Another station that may feature in your MMI is one which tests your ability to give instructions. You might be asked to give directions using a map, or to explain how to tie shoelaces without using your hands. These stations are testing your communication skills, your ability to stay calm under pressure and your ability to re-word your instructions. This page will detail our top tips on approaching these stations.

Break the task down into smaller steps

These stations are often testing your ability to break something down into a series of smaller steps to complete the task. Try to verbalise a clear, logical thought process. For example, if your task is to give directions, locate your position on the map and the destination, and work out a route.
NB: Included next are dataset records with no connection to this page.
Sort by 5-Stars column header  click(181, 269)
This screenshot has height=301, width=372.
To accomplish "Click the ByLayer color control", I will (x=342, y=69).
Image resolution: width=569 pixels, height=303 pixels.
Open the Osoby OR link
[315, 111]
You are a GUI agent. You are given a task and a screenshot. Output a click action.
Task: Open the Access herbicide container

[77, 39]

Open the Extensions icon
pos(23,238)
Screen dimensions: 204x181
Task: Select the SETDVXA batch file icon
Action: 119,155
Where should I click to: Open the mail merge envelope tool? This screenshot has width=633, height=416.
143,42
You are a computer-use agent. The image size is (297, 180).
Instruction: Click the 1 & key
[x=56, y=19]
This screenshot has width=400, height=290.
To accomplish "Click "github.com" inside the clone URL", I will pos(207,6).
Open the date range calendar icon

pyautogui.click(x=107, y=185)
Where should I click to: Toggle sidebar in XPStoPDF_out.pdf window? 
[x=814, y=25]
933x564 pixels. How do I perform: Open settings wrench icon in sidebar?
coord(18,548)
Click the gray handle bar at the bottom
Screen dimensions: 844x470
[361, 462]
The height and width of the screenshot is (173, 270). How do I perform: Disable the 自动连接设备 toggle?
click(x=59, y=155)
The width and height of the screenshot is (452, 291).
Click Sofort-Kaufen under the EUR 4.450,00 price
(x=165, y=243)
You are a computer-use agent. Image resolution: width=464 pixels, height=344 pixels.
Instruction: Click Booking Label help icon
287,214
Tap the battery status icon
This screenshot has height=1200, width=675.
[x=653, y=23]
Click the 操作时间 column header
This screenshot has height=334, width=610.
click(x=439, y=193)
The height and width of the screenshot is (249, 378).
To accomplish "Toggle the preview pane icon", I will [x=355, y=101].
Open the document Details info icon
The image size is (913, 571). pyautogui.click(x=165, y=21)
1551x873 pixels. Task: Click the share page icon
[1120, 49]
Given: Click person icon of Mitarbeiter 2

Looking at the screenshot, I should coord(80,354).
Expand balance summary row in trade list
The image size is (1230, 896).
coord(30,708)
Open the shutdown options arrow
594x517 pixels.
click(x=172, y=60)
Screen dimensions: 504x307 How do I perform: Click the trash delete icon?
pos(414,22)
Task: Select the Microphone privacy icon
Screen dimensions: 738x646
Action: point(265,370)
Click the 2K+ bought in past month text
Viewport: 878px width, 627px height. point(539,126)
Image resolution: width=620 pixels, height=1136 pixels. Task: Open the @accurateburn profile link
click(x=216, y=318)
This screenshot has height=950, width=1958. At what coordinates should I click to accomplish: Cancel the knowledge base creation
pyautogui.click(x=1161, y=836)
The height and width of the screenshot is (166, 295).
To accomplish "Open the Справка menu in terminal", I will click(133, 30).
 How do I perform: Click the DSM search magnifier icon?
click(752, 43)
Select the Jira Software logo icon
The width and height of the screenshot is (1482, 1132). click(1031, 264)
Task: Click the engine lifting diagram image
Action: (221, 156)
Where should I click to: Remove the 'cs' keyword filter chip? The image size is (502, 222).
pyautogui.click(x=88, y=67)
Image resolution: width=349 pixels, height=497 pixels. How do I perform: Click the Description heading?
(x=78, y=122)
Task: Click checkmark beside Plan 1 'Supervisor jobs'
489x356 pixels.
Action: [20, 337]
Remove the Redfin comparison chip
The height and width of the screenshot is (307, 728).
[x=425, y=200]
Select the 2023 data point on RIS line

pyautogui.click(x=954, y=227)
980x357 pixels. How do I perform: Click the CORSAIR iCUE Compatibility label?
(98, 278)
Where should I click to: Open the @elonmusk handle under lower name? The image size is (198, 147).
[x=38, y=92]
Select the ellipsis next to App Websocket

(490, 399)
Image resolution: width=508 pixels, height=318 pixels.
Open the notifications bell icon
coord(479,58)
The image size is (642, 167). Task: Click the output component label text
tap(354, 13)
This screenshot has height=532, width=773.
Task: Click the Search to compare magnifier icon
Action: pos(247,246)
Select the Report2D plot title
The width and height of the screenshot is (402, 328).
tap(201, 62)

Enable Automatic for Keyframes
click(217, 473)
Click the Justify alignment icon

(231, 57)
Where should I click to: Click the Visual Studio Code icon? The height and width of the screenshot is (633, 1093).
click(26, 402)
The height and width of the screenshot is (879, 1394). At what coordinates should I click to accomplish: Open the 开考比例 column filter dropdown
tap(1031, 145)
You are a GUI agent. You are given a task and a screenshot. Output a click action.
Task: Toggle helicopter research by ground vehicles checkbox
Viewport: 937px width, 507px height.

Getting from Door A to Door B, for example, will involve several turns through different rooms and opening doors – so try to break these steps down in your head to guide your instructions. If you separate each instruction according to these steps (for example, ‘firstly, turn left onto the corridor, then turn right’), the interviewer or actor is far more likely to be able to follow them. Using clear transitions, such as ‘next’ and ‘then’, will not only make your instructions clear to your interviewer but will also help you to focus on each step.

Be as specific as possible with your word choice

Most of these stations will focus on your ability to explain actions and processes, so it’s important to be as specific as possible with your word choice.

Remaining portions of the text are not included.